• [WORK ITEM]
Each entry must be written out again exactly as it stands.

• [DATA FOR THIS EXERCISE]
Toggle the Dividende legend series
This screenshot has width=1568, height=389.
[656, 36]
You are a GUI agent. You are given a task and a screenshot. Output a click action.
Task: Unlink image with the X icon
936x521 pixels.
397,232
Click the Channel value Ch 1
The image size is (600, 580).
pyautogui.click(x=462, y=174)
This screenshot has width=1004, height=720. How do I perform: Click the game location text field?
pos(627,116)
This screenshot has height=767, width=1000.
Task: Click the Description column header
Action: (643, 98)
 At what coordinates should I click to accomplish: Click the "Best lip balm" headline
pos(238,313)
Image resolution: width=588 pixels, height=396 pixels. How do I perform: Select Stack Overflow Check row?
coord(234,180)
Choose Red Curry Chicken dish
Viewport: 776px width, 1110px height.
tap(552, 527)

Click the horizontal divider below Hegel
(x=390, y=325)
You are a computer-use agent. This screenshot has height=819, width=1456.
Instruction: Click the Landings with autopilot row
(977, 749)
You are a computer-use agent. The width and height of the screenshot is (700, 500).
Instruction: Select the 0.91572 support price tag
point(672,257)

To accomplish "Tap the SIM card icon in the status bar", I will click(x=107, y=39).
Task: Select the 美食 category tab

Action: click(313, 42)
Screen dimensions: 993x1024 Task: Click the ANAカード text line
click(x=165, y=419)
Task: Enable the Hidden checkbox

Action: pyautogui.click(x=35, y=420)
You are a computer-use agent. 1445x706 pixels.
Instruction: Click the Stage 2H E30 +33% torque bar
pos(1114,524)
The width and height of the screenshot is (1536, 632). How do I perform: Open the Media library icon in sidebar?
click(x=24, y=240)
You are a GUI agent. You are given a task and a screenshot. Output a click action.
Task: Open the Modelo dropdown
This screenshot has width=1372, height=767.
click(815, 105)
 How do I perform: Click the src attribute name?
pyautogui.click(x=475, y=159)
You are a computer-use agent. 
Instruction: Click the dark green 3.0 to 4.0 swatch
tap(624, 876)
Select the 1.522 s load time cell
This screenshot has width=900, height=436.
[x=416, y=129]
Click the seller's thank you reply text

• [ANSWER BOX]
Toggle the Dividende legend series
This screenshot has width=1568, height=389.
[656, 36]
You are a GUI agent. You are given a task and a screenshot. Output a click action.
Task: Unlink image with the X icon
936x521 pixels.
397,232
Click the Channel value Ch 1
The image size is (600, 580).
pyautogui.click(x=462, y=174)
This screenshot has width=1004, height=720. How do I perform: Click the game location text field?
pos(627,116)
This screenshot has height=767, width=1000.
Task: Click the Description column header
Action: (643, 98)
 At what coordinates should I click to accomplish: Click the "Best lip balm" headline
pos(238,313)
Image resolution: width=588 pixels, height=396 pixels. How do I perform: Select Stack Overflow Check row?
coord(234,180)
Choose Red Curry Chicken dish
Viewport: 776px width, 1110px height.
tap(552, 527)

Click the horizontal divider below Hegel
(x=390, y=325)
You are a computer-use agent. This screenshot has height=819, width=1456.
Instruction: Click the Landings with autopilot row
(977, 749)
You are a computer-use agent. The width and height of the screenshot is (700, 500).
Instruction: Select the 0.91572 support price tag
point(672,257)

To accomplish "Tap the SIM card icon in the status bar", I will click(x=107, y=39).
Task: Select the 美食 category tab

Action: click(313, 42)
Screen dimensions: 993x1024 Task: Click the ANAカード text line
click(x=165, y=419)
Task: Enable the Hidden checkbox

Action: pyautogui.click(x=35, y=420)
You are a computer-use agent. 1445x706 pixels.
Instruction: Click the Stage 2H E30 +33% torque bar
pos(1114,524)
The width and height of the screenshot is (1536, 632). How do I perform: Open the Media library icon in sidebar?
click(x=24, y=240)
You are a GUI agent. You are given a task and a screenshot. Output a click action.
Task: Open the Modelo dropdown
This screenshot has width=1372, height=767.
click(815, 105)
 How do I perform: Click the src attribute name?
pyautogui.click(x=475, y=159)
You are a computer-use agent. 
Instruction: Click the dark green 3.0 to 4.0 swatch
tap(624, 876)
Select the 1.522 s load time cell
This screenshot has width=900, height=436.
[x=416, y=129]
Click the seller's thank you reply text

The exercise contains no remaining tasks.